En effet, je voyais Haroun aborder l’effondrement du débat d’idées, celui qui nous isole dans des bulles sociales ou idéologiques au détriment du lien social. Je pensais qu’il mélangerait ses deux côtés « Dr Jekyll » et « Mr Hyde » pour démontrer que tout n’est jamais tout blanc ou tout noir.

Dr Jekyll et Mr Hyde : quand un personnage désabusé prend le contrôle

En réalité, le traitement m’a surpris. Au lieu de mélanger les genres et jouer sur des nuances, Haroun introduit un personnage radicalement différent. Dépressif, cynique et complètement désabusé… Il m’a un peu fait penser à Ghislain Blique, lors des premiers instants. Surtout quand il soupirait : c’était à s’y méprendre ! Cela dit, il ne ressemble pas tellement au (faux) « connard » que Ghislain aime incarner. On vous laisse la surprise… Même si vous pouvez vous attendre à un brin de cruauté !
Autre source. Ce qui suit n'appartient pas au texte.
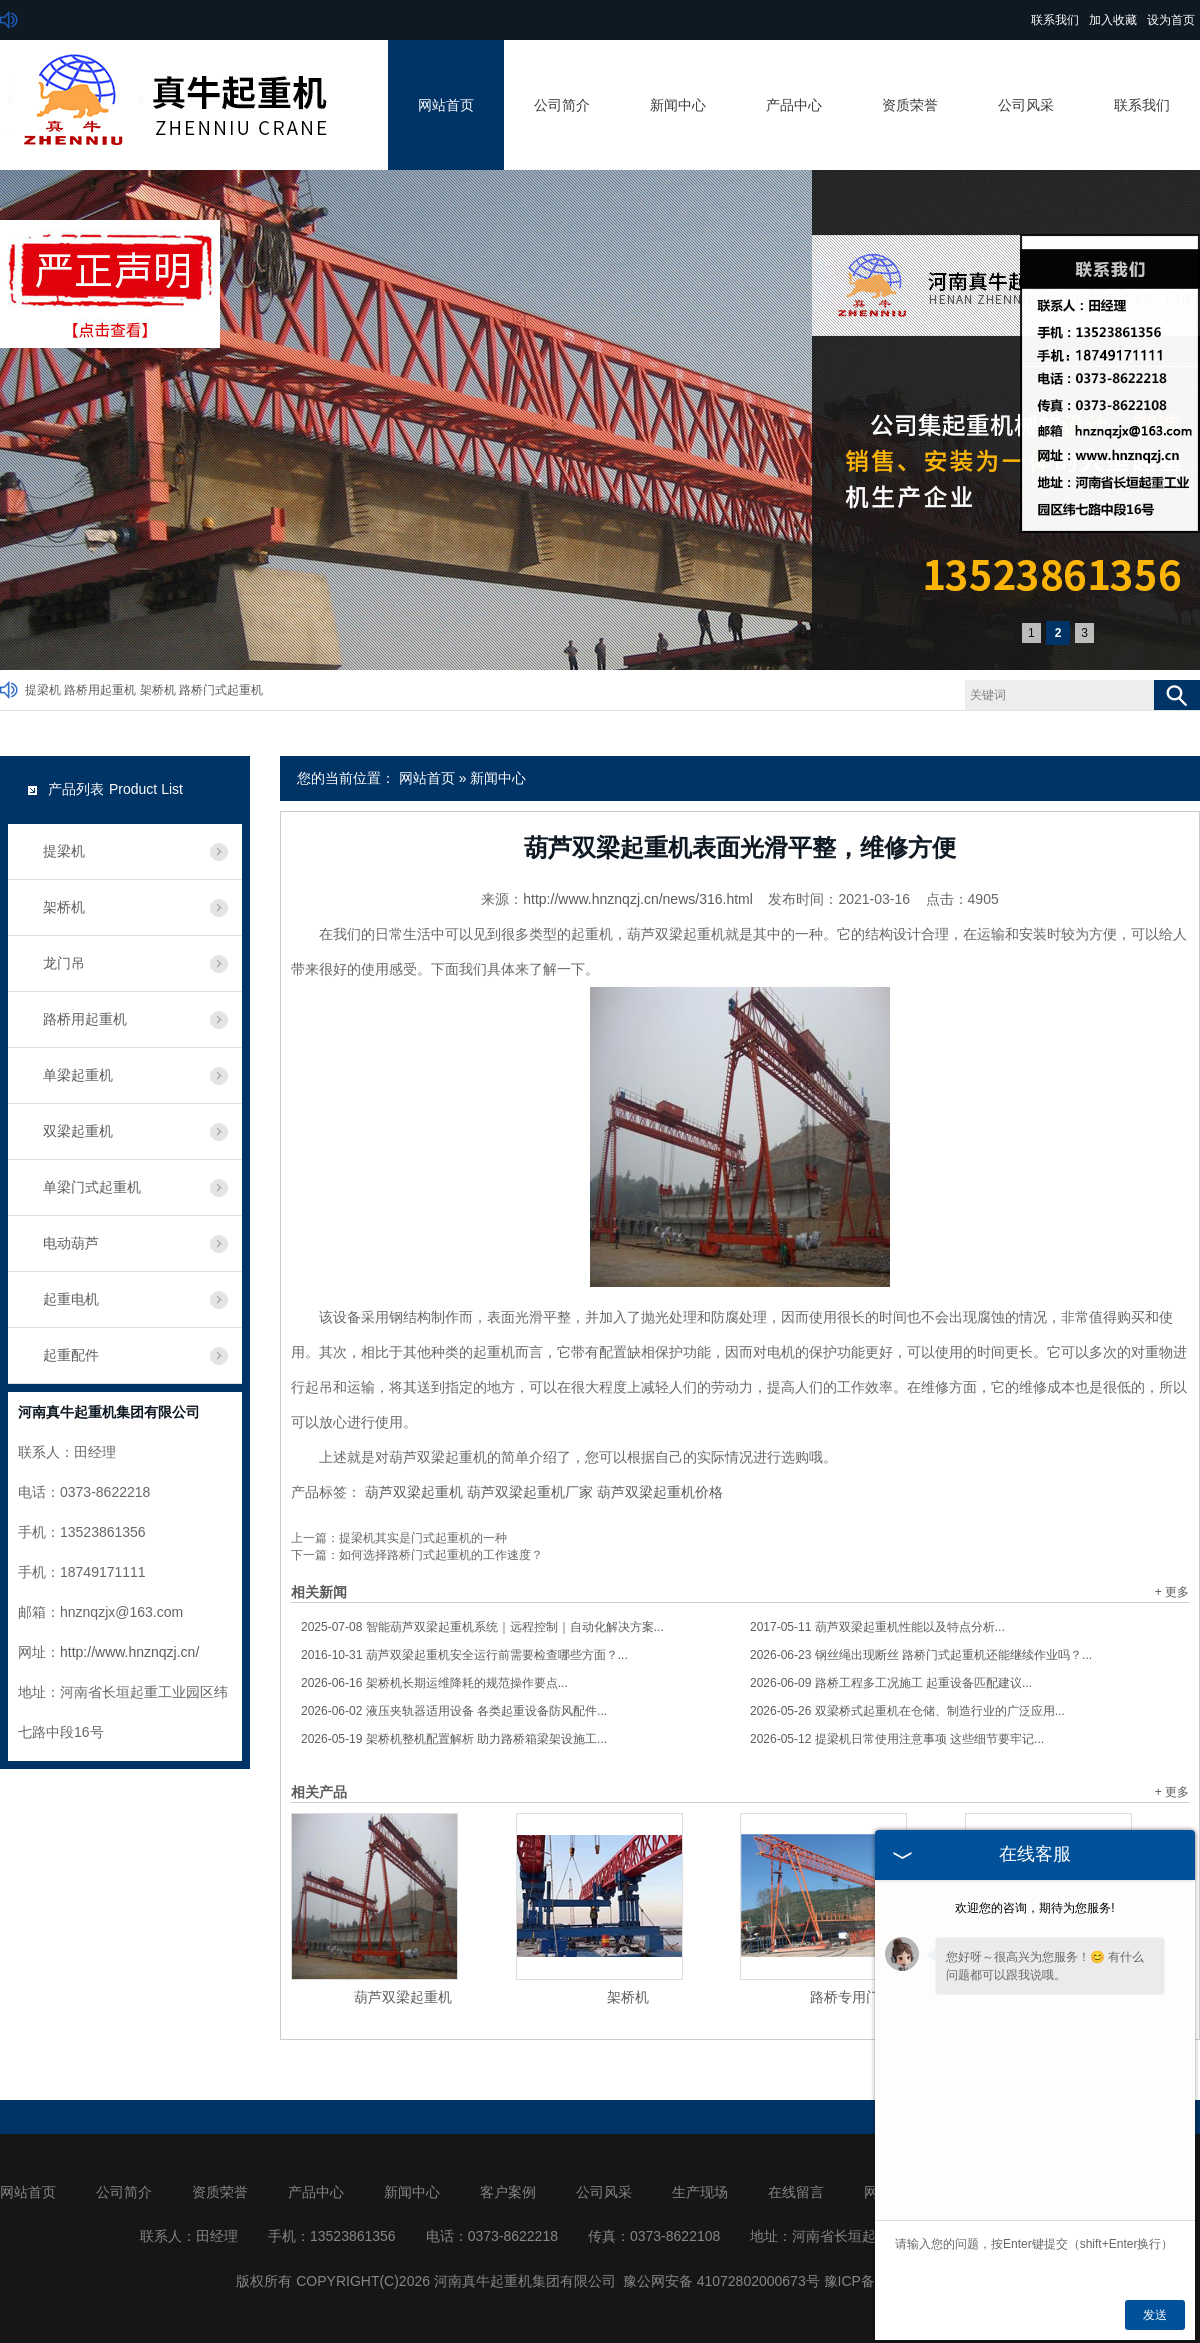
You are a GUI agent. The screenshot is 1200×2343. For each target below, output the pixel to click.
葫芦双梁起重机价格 (660, 1492)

Haroun : toujours efficace, malgré une prise de risque limitée

Pour le reste, on retrouve la « patte » Haroun : parler d’actualité avec beaucoup de réflexion, tout en apposant des moments d’humour pur, bien plus primaire. Le contraste fonctionne comme toujours, même si la forme est répétitive à la longue.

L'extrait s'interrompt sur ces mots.